You know that if you want to succeed, you must rethink the AI process. Reduce cycle time from data to application. You can’t reach your goals if every project takes months or years to deliver. The old way of doing things is too slow.

To accelerate a process, look for bottlenecks. Talk to your data scientists, and ask them how they spend their time. The answer: messing with the data. Data collection and preparation. What many data scientists call “data wrangling” or “data prep.”

They’ll tell you that it’s the worst part of the data science job. You value your data scientists and want to keep them. Fixing the data prep bottleneck should be your top priority.

The Data Prep Bottleneck

Why does data prep consume time and cause so pain?

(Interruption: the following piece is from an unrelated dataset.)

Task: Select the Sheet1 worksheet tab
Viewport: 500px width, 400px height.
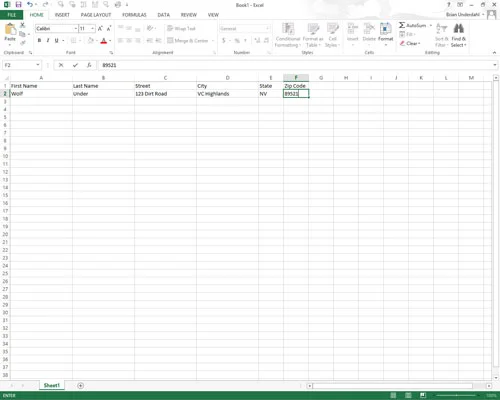Action: point(52,386)
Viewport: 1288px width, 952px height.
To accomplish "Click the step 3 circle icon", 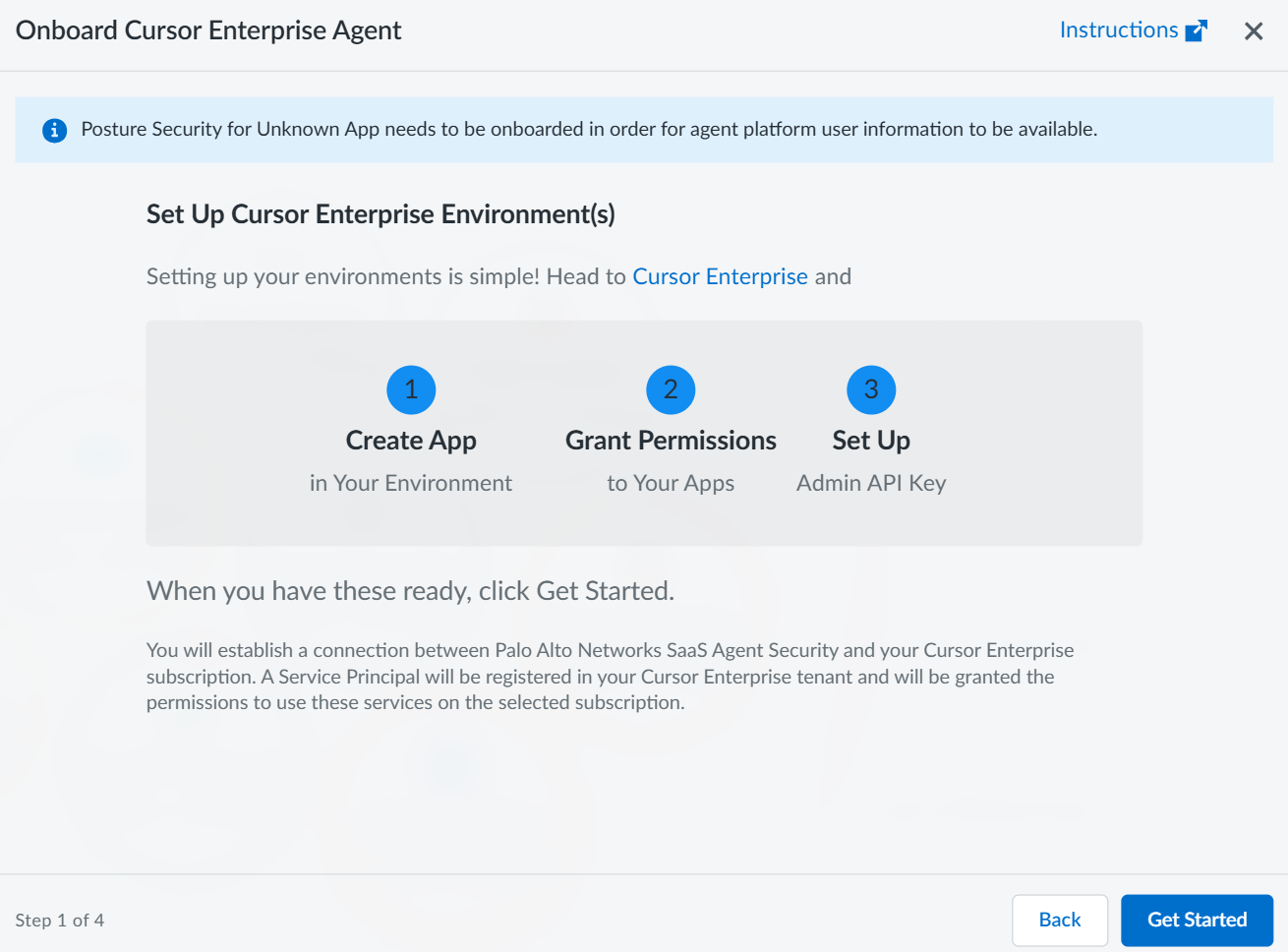I will point(871,389).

Data prep for machine learning includes four distinct tasks:

Data access: Data scientists copy data from files and source systems. They manipulate data to create a single table. The tools they use depend on the data source. For data stored in relational databases, they use SQL. For data stored in Hadoop, they use Hive, Pig, or Spark. For files and other formats, data scientists use tools like Python, R, or SAS.

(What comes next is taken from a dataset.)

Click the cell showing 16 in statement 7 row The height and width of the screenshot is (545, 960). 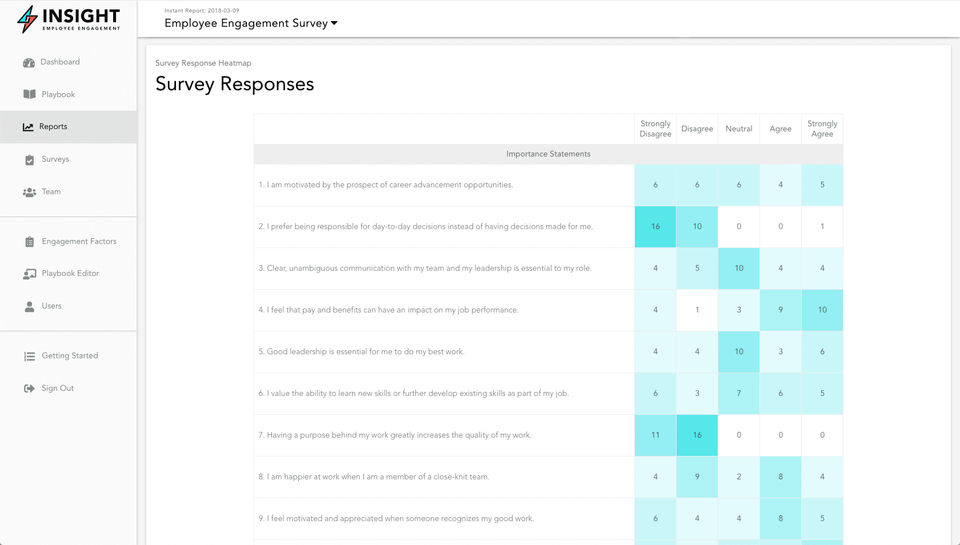tap(697, 436)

Initial data analysis: Data scientists perform an analysis to check data quality. The data scientist identifies fields with no information value. These include constants, blanks, and duplicates. This analysis helps the data scientist make feature engineering decisions.

Sampling and partitioning: Data scientists use sampling in two ways. The data scientist takes a sample of records from the universe. This reduces the training data set to a convenient size. Data scientists use sampling to partition the data into training, test, and validation data sets. Improper sampling can produce a biased model. This task requires care and attention for best results.

Feature engineering (or featurization): This is the last step in the data prep process. Data scientists prepare the data for best results with each algorithm. They use many different techniques for this task. For information on feature engineering, read this article.

Feature engineering is the most demanding of the four tasks. It takes the most time, too.

  • Most data scientists can access and retrieve data
  • Initial data analysis is relatively quick
  • Data scientists know how to create samples and partitions

Successful feature engineering is different. It requires an in-depth knowledge of machine learning techniques. Every technique requires a different treatment. The data scientist must know the best way to prepare the data for each technique.

Feature engineering is a lot like conducting a symphony orchestra. Successful maestros understand every instrument. If you want to tell the tuba player how to play a passage, you need to know a lot about the tuba. It’s the same with feature engineering. If you want the best results from different machine learning techniques, you need to know a lot about how each technique works.

DataRobot Automates Data Prep

You want to deliver AI faster. Data prep is a key bottleneck. DataRobot automation is the solution.

DataRobot evaluates the quality of your data. Unlike some tools, it doesn’t just highlight problems. It fixes them. DataRobot finds fields in your data that have no information value. That simplifies the data collection process. Users don’t have to find and remove these fields first.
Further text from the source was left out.